A key situation to be aware of here - when combining single-sample VCFs into a multi-sample callset, as implemented in the Nextflow workflow, WT calls with a GQ and AD of 0 are inserted when an individual had no evidence at the locus. This means that if the de_novo.min_all_sample_gq test is applied, it will fail for all inserted WT calls, which will greatly reduce candidate de novo discoverability. A logging message is printed to indicate when this test is run, and the config example contains a comment indicating that this option will harm de novo discoverability if WT GQ=0 calls are inserted.

Large files

Updated NextFlow config and README indicating that the phenio.db file is expected to be provided to the workflow decompressed. A substantial portion of runtime and disk was spent decompressing this file, and keeping it decompressed is a more efficient use of resources. The documentation/download process will have a substantial overhaul in an upcoming change.

[7.5.0] - 2025-08-05

Changed¶

The default NextFlow Glob for indidvidual VCFs has been changed from *vcf.bgz to *.vcf.gz, to match a more commonly used file extension The test data file names are updated to reflect the new default. This can be overridden with --input_vcf_extension vcf.bgz.
The NextFlow Glob also includes a checkIfExists check, so that if no VCFs are found, the workflow will not run and will instead throw an error. This is to prevent the workflow running with no input data, which was previously possible and would result in a confusing 0-second runtimes.
BCFtools merge now inserts WT genotypes for missing genotypes.

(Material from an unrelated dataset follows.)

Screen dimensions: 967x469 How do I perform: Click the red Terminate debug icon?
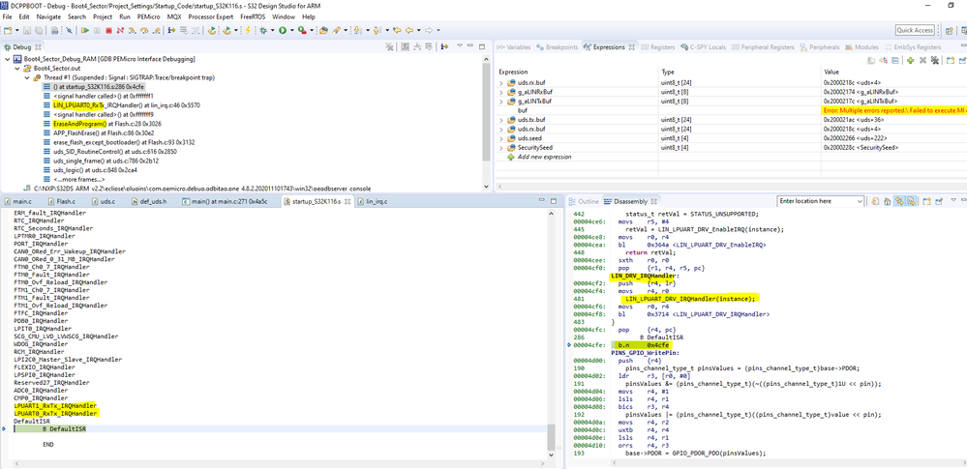click(x=107, y=31)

This is to ensure the AC/AF/AN calculations are across the whole sample group under consideration. This is a change from the previous behaviour, which would not insert WT genotypes and would result in inflated AF values.
BCFtools no longer writes an uncompressed intermediate file after the merge. Instead it streams directly through the fill-tags plugin.
NF-workflow: Many stages have been changed from 'copy results to the output folder' to 'symlink to the output folder'. This is to reduce the amount of data copied around, and to ensure that the output folder is not bloated with various intermediate files which have no residual value after the workflow has concluded. This is a change from the previous behaviour, which would copy all results to the output folder. Depending on deployment, this may cause issues, and the copy behaviour may be preferable.
CPG-internal: no HT/MT outputs are tar'd to transmit between Stages; instead we use gcloud to copy the un'tar'd MT/HT. This action alone was adding ~35% to runtimes, and was not necessary for the workflow to run correctly.

Removed¶

The HpoFlaging step no longer writes two separate reports (HPO-matches annotated, and hard filtered to only HPO-matches). Instead it writes only a single output with HPO-matches annotated, and filtering can be applied in the HTML report.
The CPG-Flow stage for squashing the MT into a Tarball has been removed.

Added¶

Nextflow has been added to the CPG-internal Dockerfile as standard

[7.0.8] - 2025-04-22

Changed¶

Default NextFlow workflow is updated to allow for a pre-existing phenopacket file to be used. Also adds 3 options:
if phenopackets are provided, use that
if a pedigree with hpo terms is provided, use that to generate a phenopacket file
if neither is provided, use the pedigree to generate an empty phenopacket file
the zenodo link and filename for the gnomAD reference file has been updated (same file, with .zip removed)
internal workflow allows for a specific clinvar path to be provided - now all projects have permission to query fewgenomes

Deprecated¶

remove the FindGeneSymbolMap file, not used any more
remove the get_logger (named logger instance) method, replace with universal loguru.logger

[7.0.6] - 2025-04-10

Fixed¶

CreateTalosHTML now correctly populated hyperlinks in the full-sized, and sample-subset, reports.

Added¶

Nextflow annotation workflow now allows for users to provide a pre-merged VCF, skipping the merging step.

[7.0.5] - 2025-04-09

Changed¶

The GeneratePanelData module now skips over any HPO terms which were not found in the ontology. This is an escape for deprecated terms which are present in the metadata, previously these were causing a crash in the pipeline. This means that some outdated HPO terms will not have a chance at a gene panel match, with logging to indicate which terms were causing problems.

Removed¶

setup.py has been deleted, in favour of a fully pyproject-based setup. This is a more modern approach to packaging, and was in use as-of 7.0.0... I just forgot to remove the old setup.py file.

[7.0.4] - 2025-04-03

What happened to 7.0.3? Who knows!

Changed¶

The way hyperlinks are generated out to external resources has been changed to be less Seqr-specific and more flexible. Package is now limited to Python 3.10.X, due to a restriction in CPG-Flow.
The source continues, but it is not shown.